| Exercise brief |
Copy out the lines of data below without changing anything.
>> Begin Source data
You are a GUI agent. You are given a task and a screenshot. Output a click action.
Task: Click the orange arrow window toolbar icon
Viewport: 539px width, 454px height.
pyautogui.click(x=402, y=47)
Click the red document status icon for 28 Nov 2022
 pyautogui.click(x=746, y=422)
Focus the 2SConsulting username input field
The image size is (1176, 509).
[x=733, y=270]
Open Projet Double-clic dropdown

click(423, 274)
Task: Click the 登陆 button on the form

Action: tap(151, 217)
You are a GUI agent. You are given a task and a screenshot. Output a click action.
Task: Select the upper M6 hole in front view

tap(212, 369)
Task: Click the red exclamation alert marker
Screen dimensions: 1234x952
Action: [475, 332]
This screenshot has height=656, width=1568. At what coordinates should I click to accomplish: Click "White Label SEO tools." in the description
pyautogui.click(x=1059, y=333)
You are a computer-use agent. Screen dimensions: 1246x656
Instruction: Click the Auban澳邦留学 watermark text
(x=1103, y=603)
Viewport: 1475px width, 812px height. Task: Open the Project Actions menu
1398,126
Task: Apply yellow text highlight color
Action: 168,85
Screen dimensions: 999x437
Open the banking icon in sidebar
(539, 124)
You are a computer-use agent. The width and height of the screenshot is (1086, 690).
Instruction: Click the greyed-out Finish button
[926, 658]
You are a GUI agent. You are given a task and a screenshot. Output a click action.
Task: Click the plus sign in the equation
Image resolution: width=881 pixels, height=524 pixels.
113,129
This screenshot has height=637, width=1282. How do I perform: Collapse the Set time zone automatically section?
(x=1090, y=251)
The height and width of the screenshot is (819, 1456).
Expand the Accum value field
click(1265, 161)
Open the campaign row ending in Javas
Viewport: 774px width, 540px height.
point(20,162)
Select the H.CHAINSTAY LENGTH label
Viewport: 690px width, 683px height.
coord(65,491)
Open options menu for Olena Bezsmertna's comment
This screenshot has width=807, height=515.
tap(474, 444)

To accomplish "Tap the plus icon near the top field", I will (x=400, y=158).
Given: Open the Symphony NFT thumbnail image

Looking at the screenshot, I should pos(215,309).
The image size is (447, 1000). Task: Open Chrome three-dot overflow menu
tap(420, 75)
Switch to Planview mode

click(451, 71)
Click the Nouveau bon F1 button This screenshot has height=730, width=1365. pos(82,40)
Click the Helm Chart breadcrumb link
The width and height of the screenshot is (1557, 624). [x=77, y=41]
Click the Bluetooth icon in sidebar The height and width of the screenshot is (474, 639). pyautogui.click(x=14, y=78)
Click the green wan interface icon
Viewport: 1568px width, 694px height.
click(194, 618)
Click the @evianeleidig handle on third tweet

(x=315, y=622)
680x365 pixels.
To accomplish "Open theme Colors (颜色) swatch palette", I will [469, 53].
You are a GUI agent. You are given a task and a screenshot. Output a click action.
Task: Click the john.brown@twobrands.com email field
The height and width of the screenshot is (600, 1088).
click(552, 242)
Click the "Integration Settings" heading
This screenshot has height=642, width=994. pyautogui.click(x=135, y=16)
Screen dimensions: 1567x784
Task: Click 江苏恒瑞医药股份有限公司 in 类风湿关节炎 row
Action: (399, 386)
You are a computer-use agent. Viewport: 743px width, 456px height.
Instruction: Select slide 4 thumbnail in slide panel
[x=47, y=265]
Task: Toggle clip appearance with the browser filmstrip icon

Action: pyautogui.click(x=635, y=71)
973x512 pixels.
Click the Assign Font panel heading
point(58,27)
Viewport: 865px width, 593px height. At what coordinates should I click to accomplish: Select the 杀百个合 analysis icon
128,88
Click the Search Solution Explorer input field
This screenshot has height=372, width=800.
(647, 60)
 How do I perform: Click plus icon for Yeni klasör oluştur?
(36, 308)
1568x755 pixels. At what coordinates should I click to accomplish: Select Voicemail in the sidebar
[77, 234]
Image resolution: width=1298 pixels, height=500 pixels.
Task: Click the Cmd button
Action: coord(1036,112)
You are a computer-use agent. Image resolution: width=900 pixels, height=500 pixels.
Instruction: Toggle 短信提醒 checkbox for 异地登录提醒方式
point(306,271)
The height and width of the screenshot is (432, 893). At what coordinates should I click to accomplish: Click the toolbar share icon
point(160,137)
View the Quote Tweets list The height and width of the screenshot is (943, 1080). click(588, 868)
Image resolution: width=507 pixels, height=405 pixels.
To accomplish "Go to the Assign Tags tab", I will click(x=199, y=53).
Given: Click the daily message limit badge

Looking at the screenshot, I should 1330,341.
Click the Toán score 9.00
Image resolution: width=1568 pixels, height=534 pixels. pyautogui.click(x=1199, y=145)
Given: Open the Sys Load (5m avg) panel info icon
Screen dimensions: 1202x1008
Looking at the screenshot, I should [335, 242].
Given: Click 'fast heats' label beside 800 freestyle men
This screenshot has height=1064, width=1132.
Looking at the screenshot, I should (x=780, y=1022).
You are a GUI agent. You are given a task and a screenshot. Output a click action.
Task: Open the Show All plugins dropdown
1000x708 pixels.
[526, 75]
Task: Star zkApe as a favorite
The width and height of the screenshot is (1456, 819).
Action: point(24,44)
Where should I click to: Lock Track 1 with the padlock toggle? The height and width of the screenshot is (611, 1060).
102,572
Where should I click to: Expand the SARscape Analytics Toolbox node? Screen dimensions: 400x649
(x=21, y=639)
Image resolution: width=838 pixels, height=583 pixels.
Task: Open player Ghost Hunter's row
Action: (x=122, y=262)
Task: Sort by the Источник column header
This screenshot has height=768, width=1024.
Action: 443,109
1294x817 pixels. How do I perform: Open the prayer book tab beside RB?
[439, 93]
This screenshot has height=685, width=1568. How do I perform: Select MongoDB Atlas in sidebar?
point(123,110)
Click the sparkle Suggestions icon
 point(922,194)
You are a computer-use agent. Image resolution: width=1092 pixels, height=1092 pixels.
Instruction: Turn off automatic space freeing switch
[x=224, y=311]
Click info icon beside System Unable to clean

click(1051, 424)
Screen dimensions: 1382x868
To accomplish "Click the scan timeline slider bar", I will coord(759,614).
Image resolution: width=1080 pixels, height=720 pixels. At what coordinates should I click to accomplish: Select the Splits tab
>> End Source data
| Task output |
You are a GUI agent. You are given a task and a screenshot. Output a click action.
Task: Click the orange arrow window toolbar icon
Viewport: 539px width, 454px height.
pyautogui.click(x=402, y=47)
Click the red document status icon for 28 Nov 2022
 pyautogui.click(x=746, y=422)
Focus the 2SConsulting username input field
The image size is (1176, 509).
[x=733, y=270]
Open Projet Double-clic dropdown

click(423, 274)
Task: Click the 登陆 button on the form

Action: tap(151, 217)
You are a GUI agent. You are given a task and a screenshot. Output a click action.
Task: Select the upper M6 hole in front view

tap(212, 369)
Task: Click the red exclamation alert marker
Screen dimensions: 1234x952
Action: [475, 332]
This screenshot has height=656, width=1568. At what coordinates should I click to accomplish: Click "White Label SEO tools." in the description
pyautogui.click(x=1059, y=333)
You are a computer-use agent. Screen dimensions: 1246x656
Instruction: Click the Auban澳邦留学 watermark text
(x=1103, y=603)
Viewport: 1475px width, 812px height. Task: Open the Project Actions menu
1398,126
Task: Apply yellow text highlight color
Action: 168,85
Screen dimensions: 999x437
Open the banking icon in sidebar
(539, 124)
You are a computer-use agent. The width and height of the screenshot is (1086, 690).
Instruction: Click the greyed-out Finish button
[926, 658]
You are a GUI agent. You are given a task and a screenshot. Output a click action.
Task: Click the plus sign in the equation
Image resolution: width=881 pixels, height=524 pixels.
113,129
This screenshot has height=637, width=1282. How do I perform: Collapse the Set time zone automatically section?
(x=1090, y=251)
The height and width of the screenshot is (819, 1456).
Expand the Accum value field
click(1265, 161)
Open the campaign row ending in Javas
Viewport: 774px width, 540px height.
point(20,162)
Select the H.CHAINSTAY LENGTH label
Viewport: 690px width, 683px height.
coord(65,491)
Open options menu for Olena Bezsmertna's comment
This screenshot has width=807, height=515.
tap(474, 444)

To accomplish "Tap the plus icon near the top field", I will (x=400, y=158).
Given: Open the Symphony NFT thumbnail image

Looking at the screenshot, I should pos(215,309).
The image size is (447, 1000). Task: Open Chrome three-dot overflow menu
tap(420, 75)
Switch to Planview mode

click(451, 71)
Click the Nouveau bon F1 button This screenshot has height=730, width=1365. pos(82,40)
Click the Helm Chart breadcrumb link
The width and height of the screenshot is (1557, 624). [x=77, y=41]
Click the Bluetooth icon in sidebar The height and width of the screenshot is (474, 639). pyautogui.click(x=14, y=78)
Click the green wan interface icon
Viewport: 1568px width, 694px height.
click(194, 618)
Click the @evianeleidig handle on third tweet

(x=315, y=622)
680x365 pixels.
To accomplish "Open theme Colors (颜色) swatch palette", I will [469, 53].
You are a GUI agent. You are given a task and a screenshot. Output a click action.
Task: Click the john.brown@twobrands.com email field
The height and width of the screenshot is (600, 1088).
click(552, 242)
Click the "Integration Settings" heading
This screenshot has height=642, width=994. pyautogui.click(x=135, y=16)
Screen dimensions: 1567x784
Task: Click 江苏恒瑞医药股份有限公司 in 类风湿关节炎 row
Action: (399, 386)
You are a computer-use agent. Viewport: 743px width, 456px height.
Instruction: Select slide 4 thumbnail in slide panel
[x=47, y=265]
Task: Toggle clip appearance with the browser filmstrip icon

Action: pyautogui.click(x=635, y=71)
973x512 pixels.
Click the Assign Font panel heading
point(58,27)
Viewport: 865px width, 593px height. At what coordinates should I click to accomplish: Select the 杀百个合 analysis icon
128,88
Click the Search Solution Explorer input field
This screenshot has height=372, width=800.
(647, 60)
 How do I perform: Click plus icon for Yeni klasör oluştur?
(36, 308)
1568x755 pixels. At what coordinates should I click to accomplish: Select Voicemail in the sidebar
[77, 234]
Image resolution: width=1298 pixels, height=500 pixels.
Task: Click the Cmd button
Action: coord(1036,112)
You are a computer-use agent. Image resolution: width=900 pixels, height=500 pixels.
Instruction: Toggle 短信提醒 checkbox for 异地登录提醒方式
point(306,271)
The height and width of the screenshot is (432, 893). At what coordinates should I click to accomplish: Click the toolbar share icon
point(160,137)
View the Quote Tweets list The height and width of the screenshot is (943, 1080). click(588, 868)
Image resolution: width=507 pixels, height=405 pixels.
To accomplish "Go to the Assign Tags tab", I will click(x=199, y=53).
Given: Click the daily message limit badge

Looking at the screenshot, I should 1330,341.
Click the Toán score 9.00
Image resolution: width=1568 pixels, height=534 pixels. pyautogui.click(x=1199, y=145)
Given: Open the Sys Load (5m avg) panel info icon
Screen dimensions: 1202x1008
Looking at the screenshot, I should [335, 242].
Given: Click 'fast heats' label beside 800 freestyle men
This screenshot has height=1064, width=1132.
Looking at the screenshot, I should (x=780, y=1022).
You are a GUI agent. You are given a task and a screenshot. Output a click action.
Task: Open the Show All plugins dropdown
1000x708 pixels.
[526, 75]
Task: Star zkApe as a favorite
The width and height of the screenshot is (1456, 819).
Action: point(24,44)
Where should I click to: Lock Track 1 with the padlock toggle? The height and width of the screenshot is (611, 1060).
102,572
Where should I click to: Expand the SARscape Analytics Toolbox node? Screen dimensions: 400x649
(x=21, y=639)
Image resolution: width=838 pixels, height=583 pixels.
Task: Open player Ghost Hunter's row
Action: (x=122, y=262)
Task: Sort by the Источник column header
This screenshot has height=768, width=1024.
Action: 443,109
1294x817 pixels. How do I perform: Open the prayer book tab beside RB?
[439, 93]
This screenshot has height=685, width=1568. How do I perform: Select MongoDB Atlas in sidebar?
point(123,110)
Click the sparkle Suggestions icon
 point(922,194)
You are a computer-use agent. Image resolution: width=1092 pixels, height=1092 pixels.
Instruction: Turn off automatic space freeing switch
[x=224, y=311]
Click info icon beside System Unable to clean

click(1051, 424)
Screen dimensions: 1382x868
To accomplish "Click the scan timeline slider bar", I will coord(759,614).
Image resolution: width=1080 pixels, height=720 pixels. At what coordinates should I click to accomplish: Select the Splits tab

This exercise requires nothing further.